### Exercise details
Print all records exactly, pictures left out.

[Data entries]
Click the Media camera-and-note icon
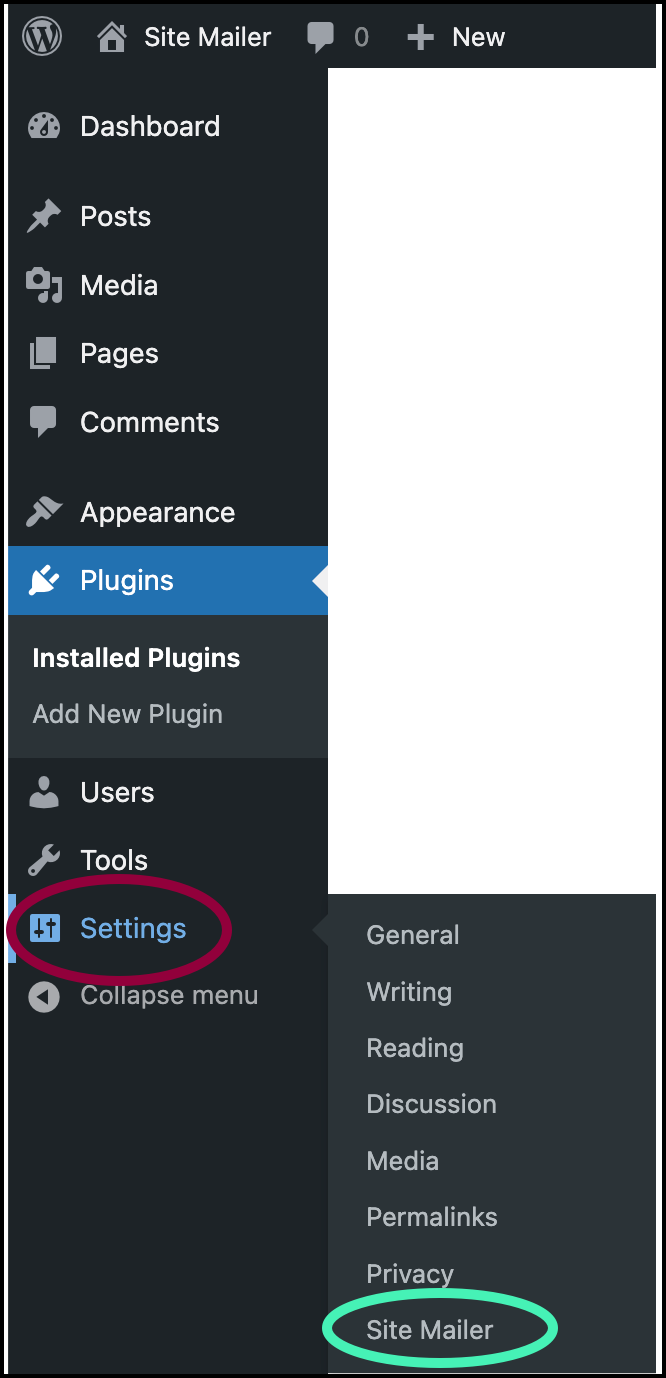click(44, 286)
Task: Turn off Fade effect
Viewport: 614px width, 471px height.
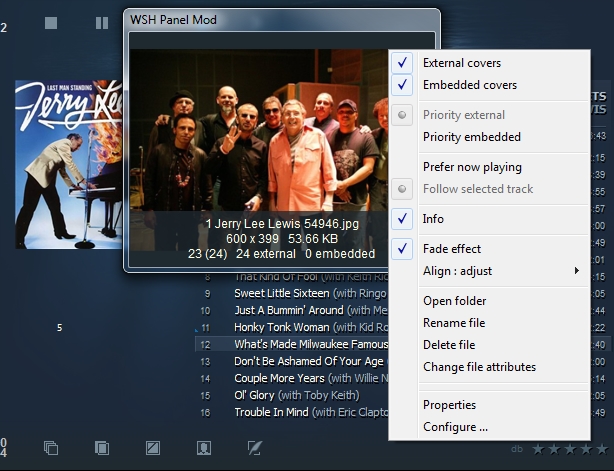Action: tap(451, 249)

### Solution below
Click the Media camera-and-note icon
click(44, 286)
Task: Turn off Fade effect
Viewport: 614px width, 471px height.
Action: tap(451, 249)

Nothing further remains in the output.